-------- Data to process

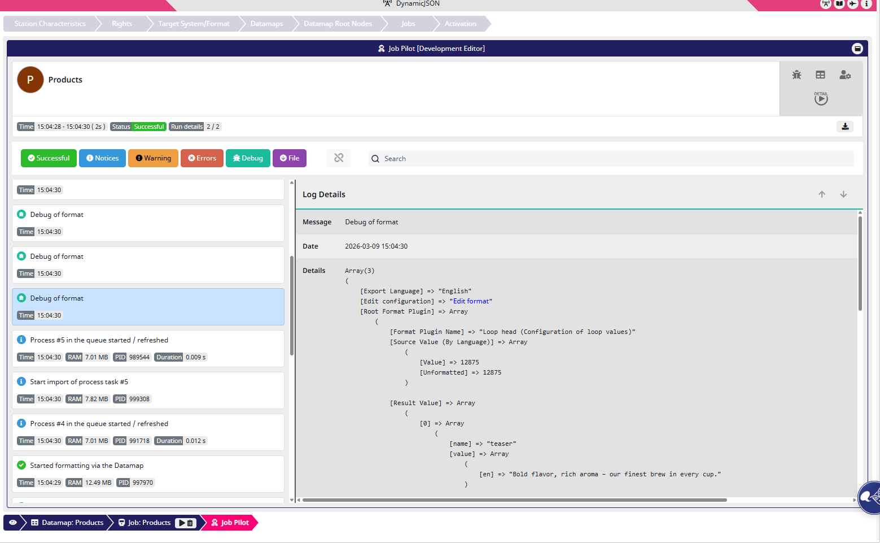The width and height of the screenshot is (880, 543).
Task: Open the datamap table icon
Action: tap(820, 75)
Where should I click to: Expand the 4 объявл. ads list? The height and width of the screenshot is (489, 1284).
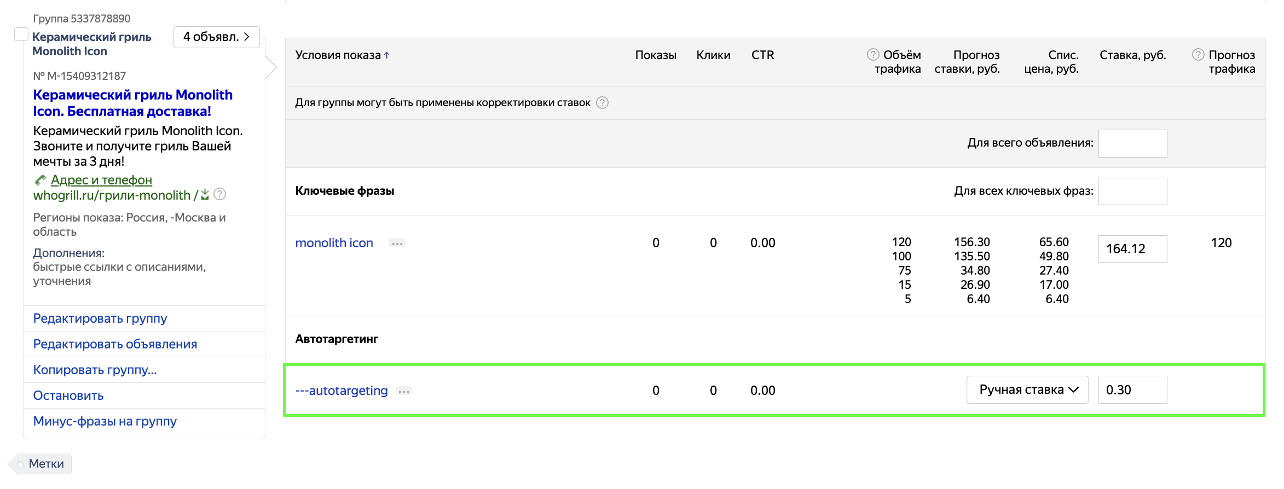pyautogui.click(x=216, y=37)

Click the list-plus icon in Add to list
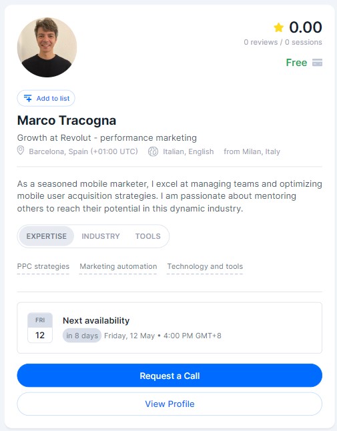(x=28, y=98)
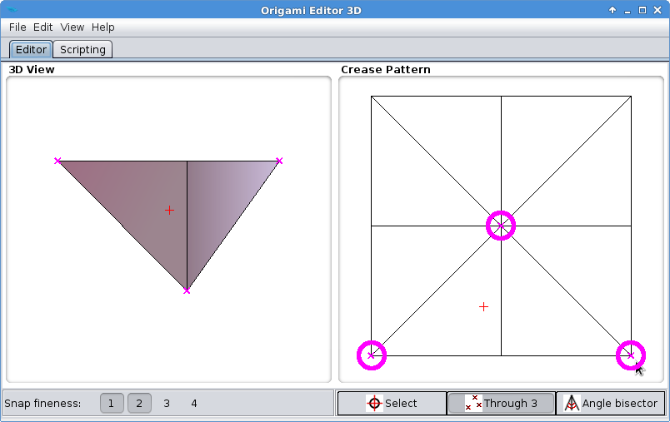Click the red cross in 3D View
The width and height of the screenshot is (670, 422).
click(170, 211)
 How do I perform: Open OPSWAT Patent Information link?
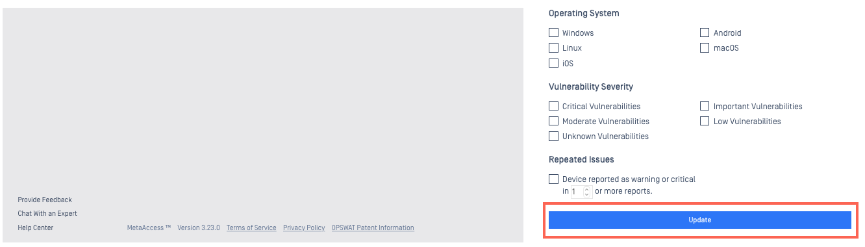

----------------

Working down from the line with "Where should I", copy each line exactly until the last line of the entries, which is also included. Omit the pictures.

Where should I click to: Expand the 4 объявл. ads list? The height and width of the screenshot is (489, 1284).
pyautogui.click(x=216, y=37)

Click the list-plus icon in Add to list
(x=28, y=98)
Click the red cross in 3D View
The width and height of the screenshot is (670, 422).
click(170, 211)
 How do I perform: Open OPSWAT Patent Information link?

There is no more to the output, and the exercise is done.